The offices of CSSF in Luxembourg. Photo: IO.

Luxembourg’s financial regulator has issued a relatively small fine for a class of transgression with huge implications for the industry: valuations of funds, in particular for unlisted alternative investments.

With the CSSF having released its first update of its circular on rules for net asset valuations, or NAV, in 20 years, with lawyers and fund managers discussing its impact, the 23,000 euro fine the regulator issued to Vistra Fund Management S.A. is more interesting than such small fines tend to be.

The fine faults Vistra for its administrative and accounting procedures and internal control mechanisms, but also for violating provisions of a 2013 law regarding the independence of external valuers.

Vistra “failed to ensure that the valuation function for some AIFs it manages was performed independently” as stipulated in the 2013 law.

No independent valuation

The CSSF reports identifying “two cases where external valuers acted also as delegated portfolio managers or (sub)-investment advisers for the same fund(s) which could not guarantee the independent valuation of the AIFs’ assets.”

The regulator concluded Vistra “failed to establish an independent valuation of some of its AIFs’ assets”.

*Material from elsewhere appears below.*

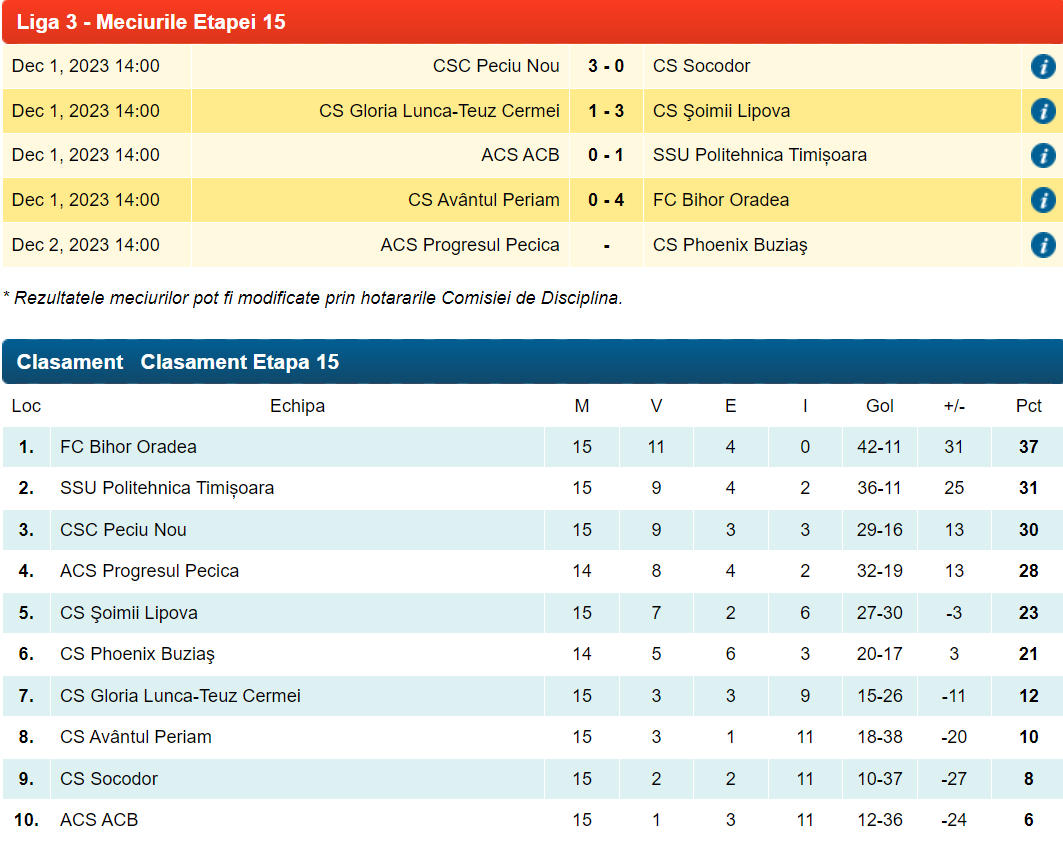Image resolution: width=1063 pixels, height=841 pixels.
Task: Open match details icon for ACS ACB game
Action: (1043, 156)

The fine also punished the firm’s failure to comply with the amended July 2013 law on alternative investment fund managers. Vistra had failed to implement sound administrative and accounting procedures and adequate internal control mechanisms.

One meeting in 18 months

The CSSF found that Vistra’s conducting officers met only once during 2021 and did not meet monthly during the first half of 2022. The firm also failed to implement a proper management information system “as no management information was prepared nor presented” during the meetings through 2021 and the first half of 2022.

The meetings failed to deal with all the topics listed in a CSSF circular on the authorisation and organisation of investment fund managers incorporated under Luxembourg law.

Vistra Group, in an email to Investment Officer from its Hong Kong offices, said the fine only applied to its Luxembourg subsidiary VFM as AIFM, and not to Vistra (Luxembourg) Sarl, which is responsible for computing net asset values. It also underlined that the fine “relates to the independence of the valuation function from the investment advisor or delegated portfolio manager, not to NAV computation errors.”

The CSSF said that Vistra had failed to take steps to prevent “the use of the accounting system for fraudulent purposes.”

Apart from its dealings with one delegated portfolio manager, the CSSF found that Vistra had not finalised any initial due diligence with these service providers prior to signing the agreements.

This article was updated on 23 January to include comment from Vistra Group.